[Screenshot grounding data]
>>>>

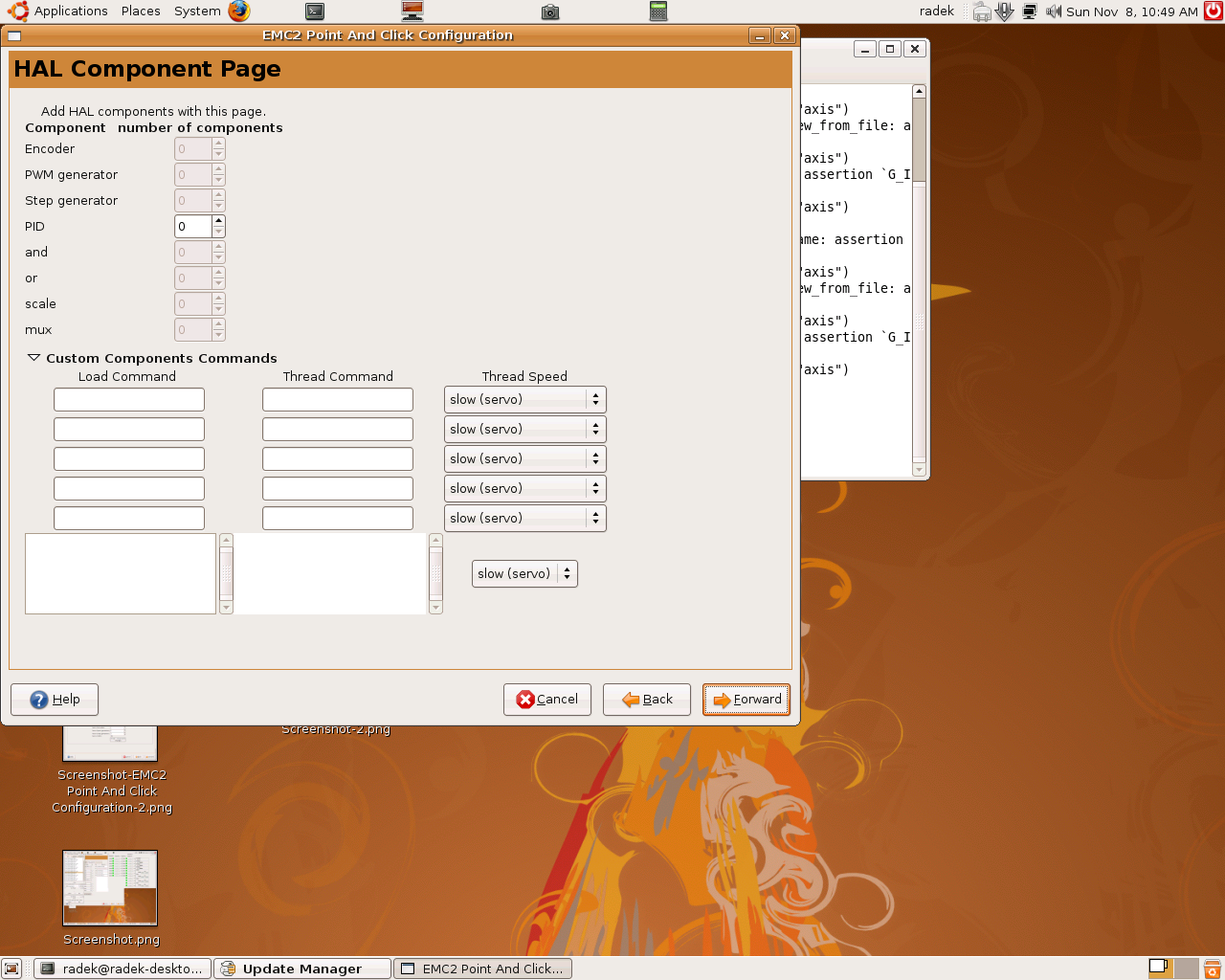Click the network connection tray icon
The image size is (1225, 980).
point(1029,11)
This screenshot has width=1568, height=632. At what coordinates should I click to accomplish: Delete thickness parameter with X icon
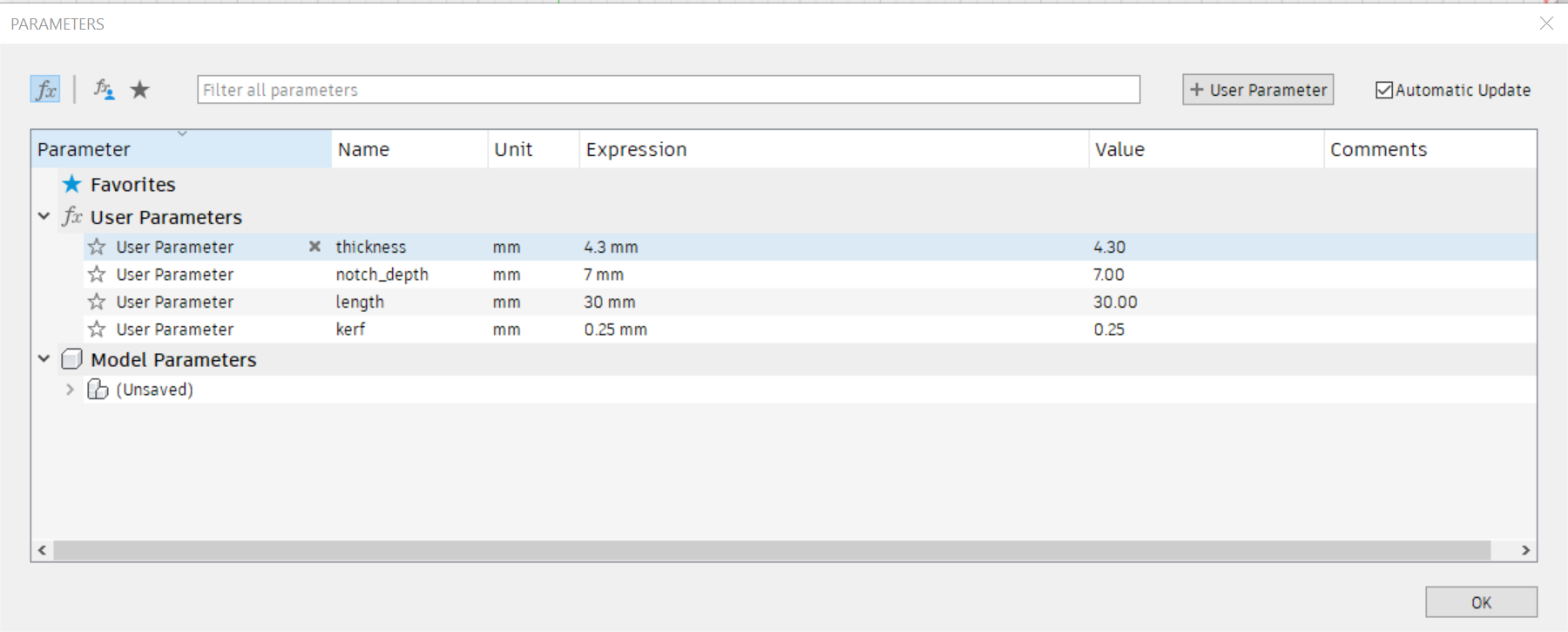[314, 247]
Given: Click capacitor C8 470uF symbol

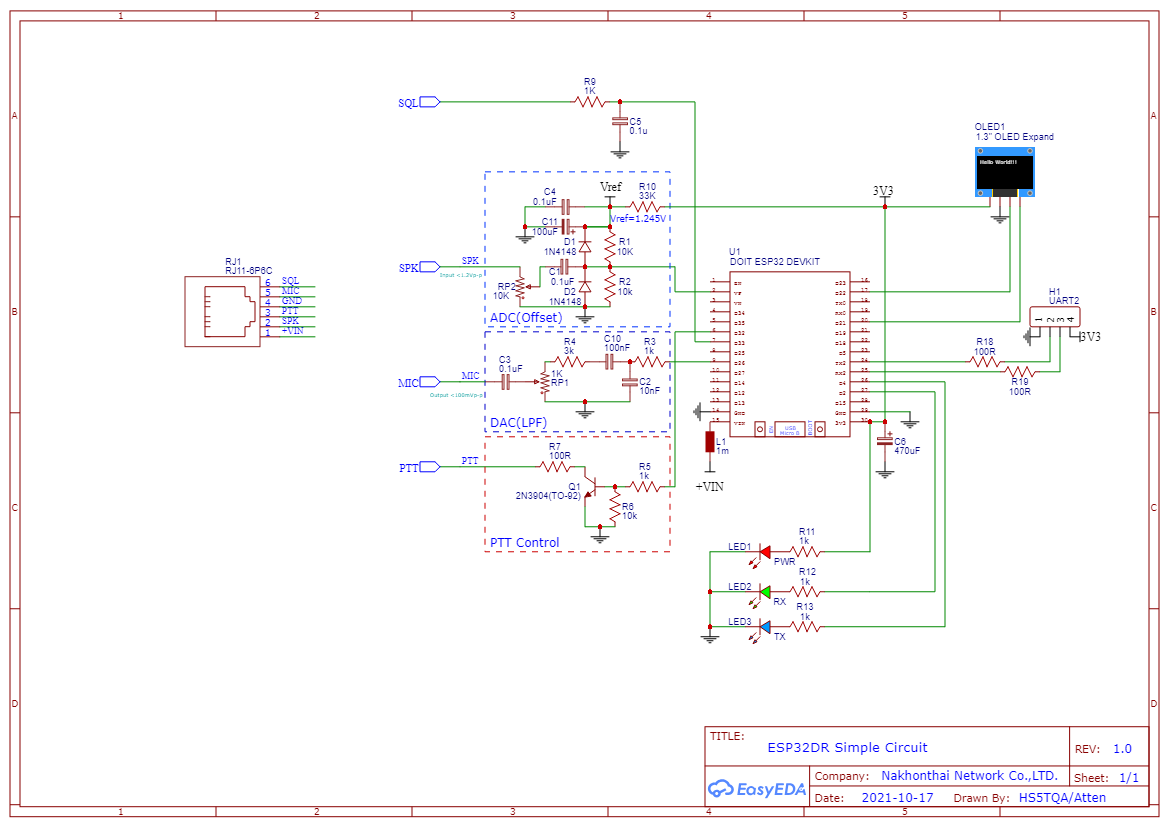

<<<<

■ HOW TO COMPLETE THIS TASK:
No pictures should appear in the copy. Reproduce exactly the lines from the line containing "This screenshot has" through the last line of the data, inclusive.

■ EXERCISE RESULT:
This screenshot has width=1568, height=632. At what coordinates should I click to accomplish: Delete thickness parameter with X icon
[314, 247]
Given: Click capacitor C8 470uF symbol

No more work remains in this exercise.